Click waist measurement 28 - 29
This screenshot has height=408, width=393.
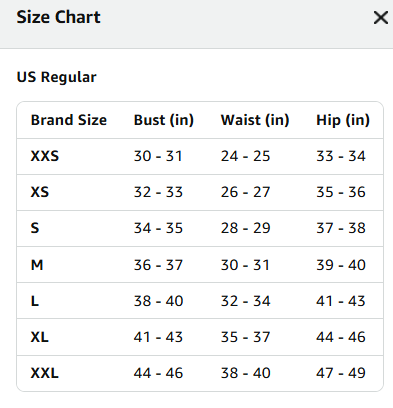coord(245,228)
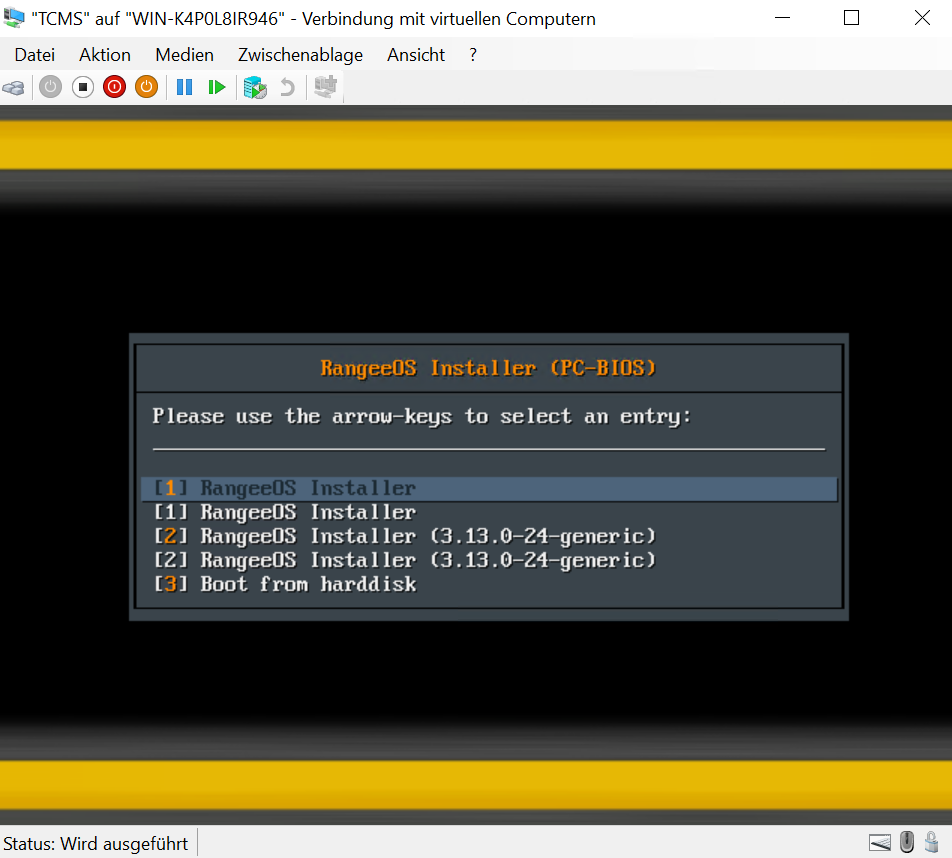Open the ? help menu
Screen dimensions: 952x858
coord(473,55)
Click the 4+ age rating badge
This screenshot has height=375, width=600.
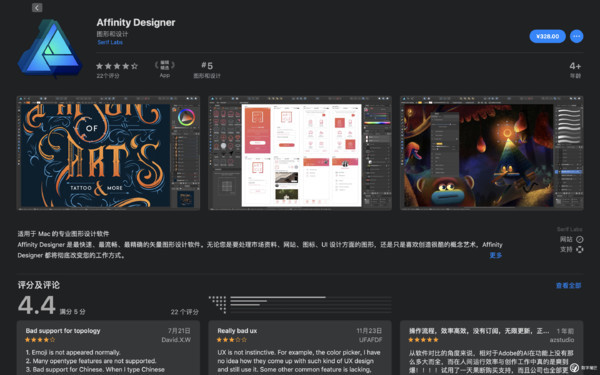575,69
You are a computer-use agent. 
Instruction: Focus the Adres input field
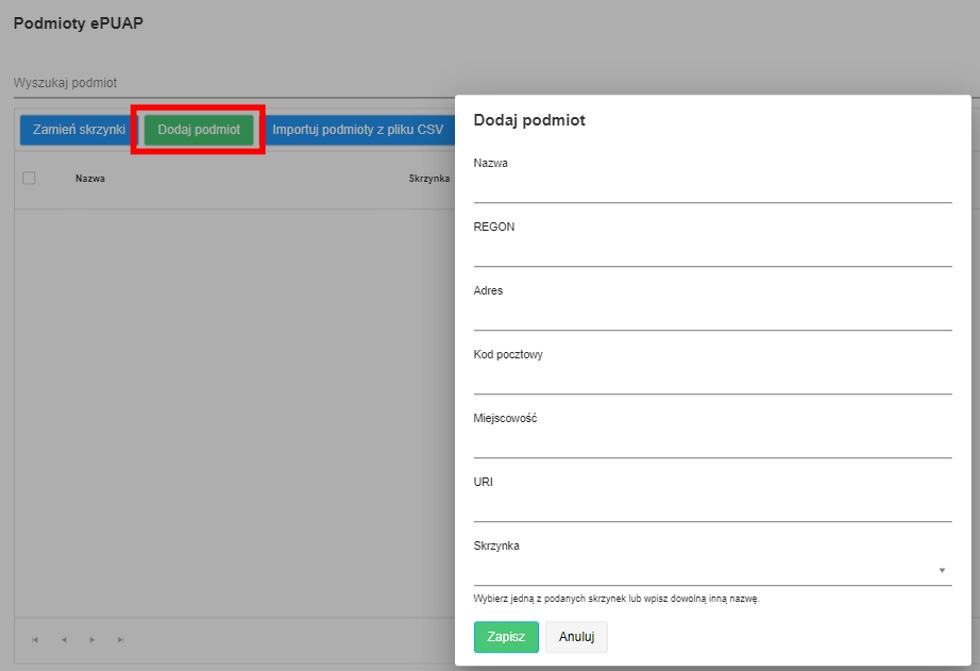712,316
+++++
## ASSIGNED TASK:
How many lines in the data above hold the word "Click"? Answer with the number alone.

## RESPONSE TO THIS EXERCISE:
2